I’ve seen arguments that our response to Covid-19 is overblown because the total mortality (or some other metric) is similar to flu. These arguments leave out the fact that those mortality rates have only been achieved BECAUSE of our response. What’s the name of this informal fallacy? Thanks.
I know what you mean…a non-disaster would lead people to think it was all hype. But a name? A long time ago, maybe in an economics class, I heard “Lack of Corrective Feedback,” which kinda describes it. I just think of it as “terrible accounting.” If, at the end of this, we achieve a similar number of deaths to an average flu year, the “benefit” didn’t “cost” the same thing because we don’t all stay home for weeks (etc) when flu season hits. Better accounting: we could take Italy’s numbers. Of the closed cases, where an outcome has been determined, 42% have died and 58% have recovered. Or at press time, US Deaths:8,466, Recovered: 14,828. That’s 36%, not much better. With 312,000 cases and STILL counting in the US, if our system overloads we could be looking at 112,000-131,000. 61,000 flu deaths in 2017-2018 was the worst in recent history; 2011-2012 had “only” 12,000. https://www.cdc.gov/flu/about/burden/index.html
Wait till there are a quarter million deaths.
Most people are convinced that the whole hysteria over Y2K was highly overblown because nothing happened. But nothing happened because it was taken very seriously. A month ago, I heard an official say on the radio that his greatest hope was that after all the lockdowns and all, people would say it was all unnecessary because nothing happened. Of course, they are not saying that.
How about calling it the “Nothing happened” fallacy.
Stranger
Yeah. In this case, just a basic false equivalency. A good part of the stupidity you hear takes that form.

COMPLETE THE FOLLOWING —
1. From the forum thread about the Covid-19 fallacy, return the passage starting with "How about calling" and going on through "takes that form.".
2. According to the forum thread about the Covid-19 fallacy, how many flu deaths were there in the 2017-2018 season?
3. Write the next part of the forum thread about the Covid-19 fallacy, following on after its final reply.

Dataset entries
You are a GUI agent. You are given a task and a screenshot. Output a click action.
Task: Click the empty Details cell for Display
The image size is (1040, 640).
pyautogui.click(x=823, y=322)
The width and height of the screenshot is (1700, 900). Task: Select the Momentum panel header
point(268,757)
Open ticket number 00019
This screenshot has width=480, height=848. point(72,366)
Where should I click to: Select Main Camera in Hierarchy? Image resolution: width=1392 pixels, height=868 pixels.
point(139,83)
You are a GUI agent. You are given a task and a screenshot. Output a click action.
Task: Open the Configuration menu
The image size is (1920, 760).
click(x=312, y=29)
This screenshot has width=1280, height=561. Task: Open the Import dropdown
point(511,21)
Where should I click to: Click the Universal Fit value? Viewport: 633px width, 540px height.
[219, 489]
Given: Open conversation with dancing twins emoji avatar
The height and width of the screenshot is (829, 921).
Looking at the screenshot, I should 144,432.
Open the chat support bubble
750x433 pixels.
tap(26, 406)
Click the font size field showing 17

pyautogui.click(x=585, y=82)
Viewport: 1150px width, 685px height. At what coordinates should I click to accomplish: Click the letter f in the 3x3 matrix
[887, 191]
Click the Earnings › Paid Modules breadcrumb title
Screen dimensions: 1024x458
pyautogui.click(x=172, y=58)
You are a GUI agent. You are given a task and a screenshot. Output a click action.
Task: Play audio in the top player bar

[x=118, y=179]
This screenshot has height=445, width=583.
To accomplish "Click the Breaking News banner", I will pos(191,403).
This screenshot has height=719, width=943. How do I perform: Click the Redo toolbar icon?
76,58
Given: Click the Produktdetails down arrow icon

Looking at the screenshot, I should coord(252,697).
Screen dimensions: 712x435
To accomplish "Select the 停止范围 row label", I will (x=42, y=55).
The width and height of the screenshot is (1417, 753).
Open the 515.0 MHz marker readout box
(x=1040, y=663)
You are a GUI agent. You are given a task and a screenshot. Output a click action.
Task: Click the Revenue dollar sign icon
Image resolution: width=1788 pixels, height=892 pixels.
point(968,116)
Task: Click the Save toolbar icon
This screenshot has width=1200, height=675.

LIST OF ANSWERS —
1.
How about calling it the “Nothing happened” fallacy.
Stranger
Yeah. In this case, just a basic false equivalency. A good part of the stupidity you hear takes that form.

2. 61,000

3.
Define “cases”. I would have thought that a “case” would be a person who contracted the virus, but the numbers are vastly wrong for that, given that over half of people who catch the virus never show any symptoms at all from it.
It’s the inverse of the joke. “Clack these sticks together, they keep away zombies / mountain lions / etc” / “How do you know it works?” / “Well, have you seen any?”
I don’t know what to call the fallacy either but yeah I’ve encountered it. “Feminism is unnecessary, cuz see, the girls these days have opportunities”. “Well, yeah, how do you suppose it got to be that way?”
True. I went with “closed cases” to try for some semblance of apples to apples…if you DO catch it (verified) what are the odds you’ll survive? Plus when you look at the numbers you may think 330K cases, close to 9500 dead, that’s between 2-3%. However, over 300K cases are still “open.” They may recover or they may not.
Is this like that apocryphal story from WWI that said that when the British soldier switched from cloth caps to metal helmets, the army noticed a major increase in head injuries?
Explain that one in further detail.
Without metal, they wouldn’t get a head injury: they’d get a head death. Reminds me of another possibly apocryphal story where they decided to armor the parts of airplanes where he bullet holes on returning airplanes weren’t, since the parts where the bullet holes were indicated survivable damage.
The story goes that, once the British soldiers started wearing metal helmets, there was a noticeable increase in head injuries coming back from the battlefield. Which might lead one to conclude that helmets cause head injuries, when, in reality, most of those soldiers would in fact be dead if they had been wearing cloth hats. But, of course, fatalities are not head injuries, they are dead guys, and not a lot of time would have been put in to keeping track of the specific cause of death, so figuring out how many lives the helmets actually saved is a bit challenging.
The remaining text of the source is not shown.